[[ RECORD EXTRACTS, beginning ]]

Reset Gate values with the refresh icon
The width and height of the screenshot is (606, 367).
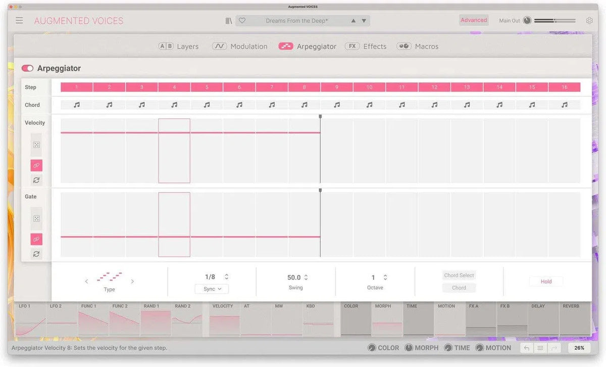(x=36, y=254)
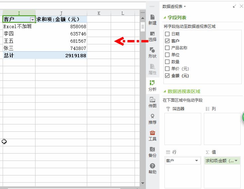Open the 客户 filter dropdown in cell I1
This screenshot has height=189, width=244.
click(x=32, y=20)
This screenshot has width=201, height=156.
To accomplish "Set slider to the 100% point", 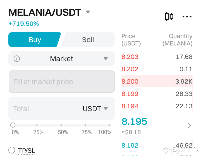I will click(110, 125).
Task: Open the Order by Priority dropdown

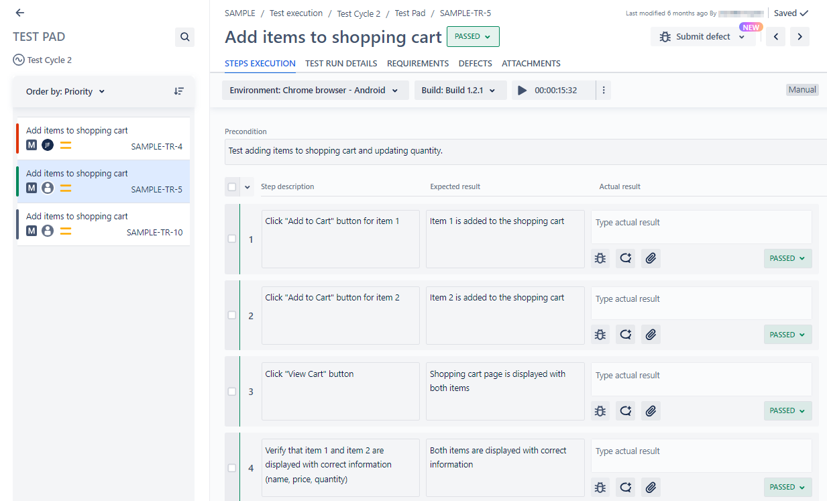Action: 66,92
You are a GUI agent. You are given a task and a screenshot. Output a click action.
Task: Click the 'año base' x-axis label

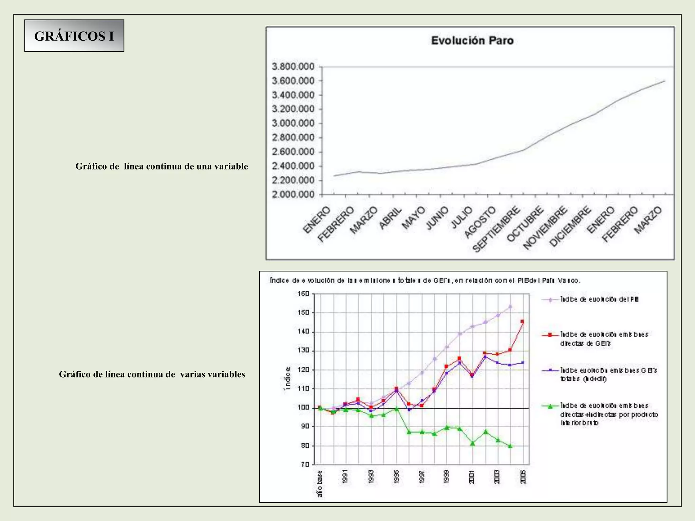tap(320, 484)
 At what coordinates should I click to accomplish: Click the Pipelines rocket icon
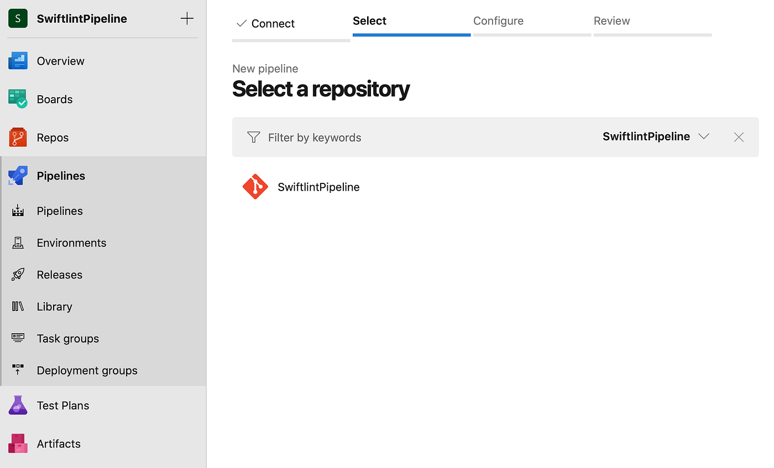(18, 176)
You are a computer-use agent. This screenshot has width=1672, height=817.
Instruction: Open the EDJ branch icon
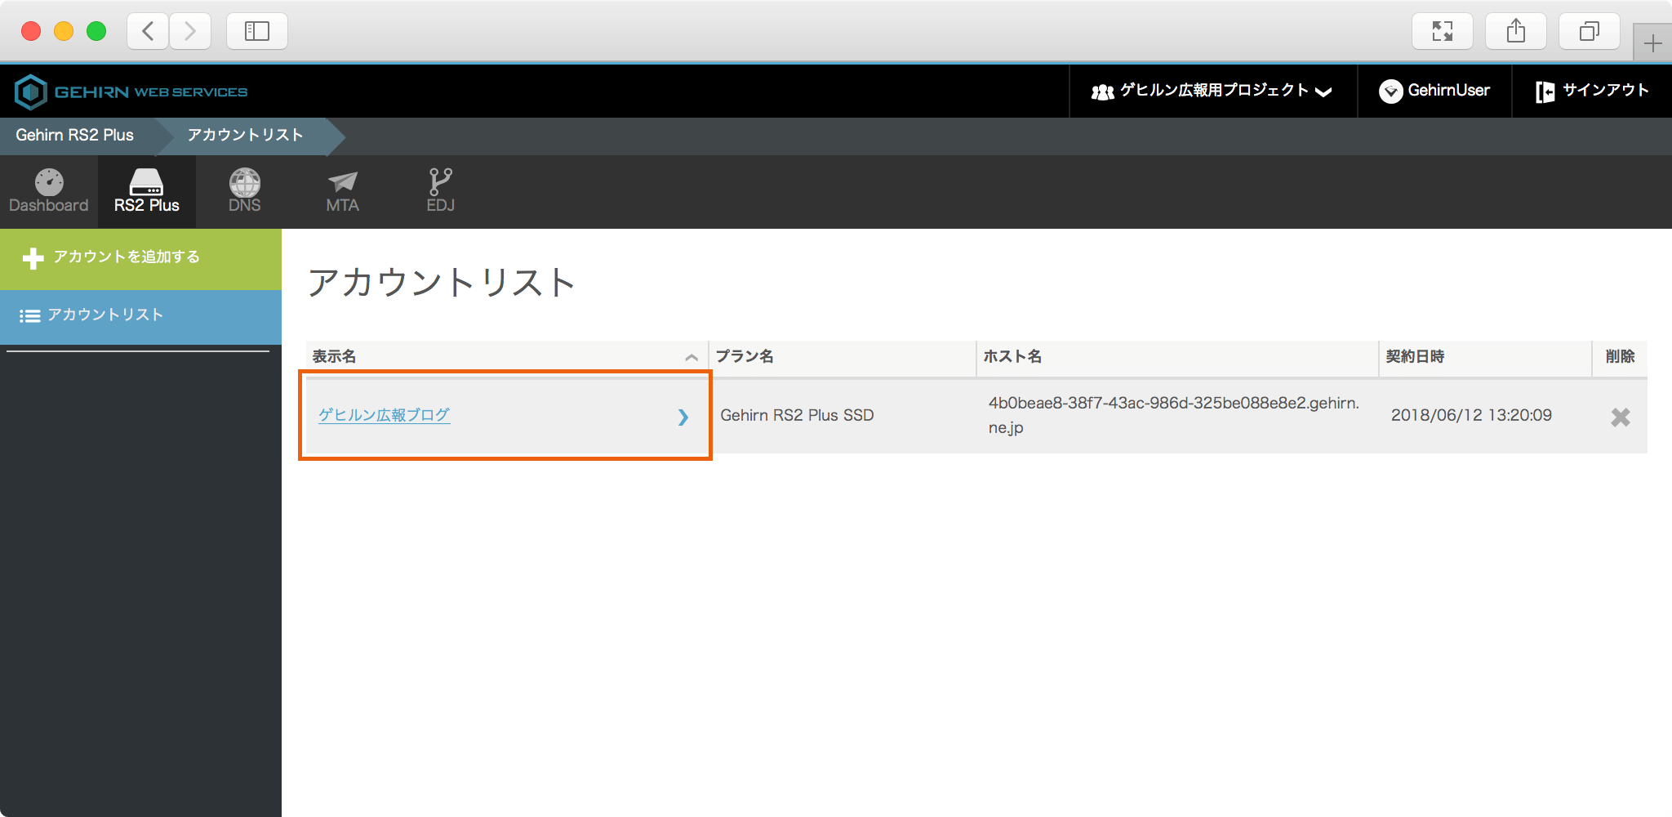click(440, 183)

[[ RECORD EXTRACTS, end ]]

## WHAT NEEDS TO BE DONE:
Find the string "agent" in the entries above. Copy each line where it occurs.

## SOLUTION FOR THIS PROBLEM:
You are a GUI agent. You are given a task and a screenshot. Output a click action.
You are a computer-use agent. This screenshot has width=1672, height=817.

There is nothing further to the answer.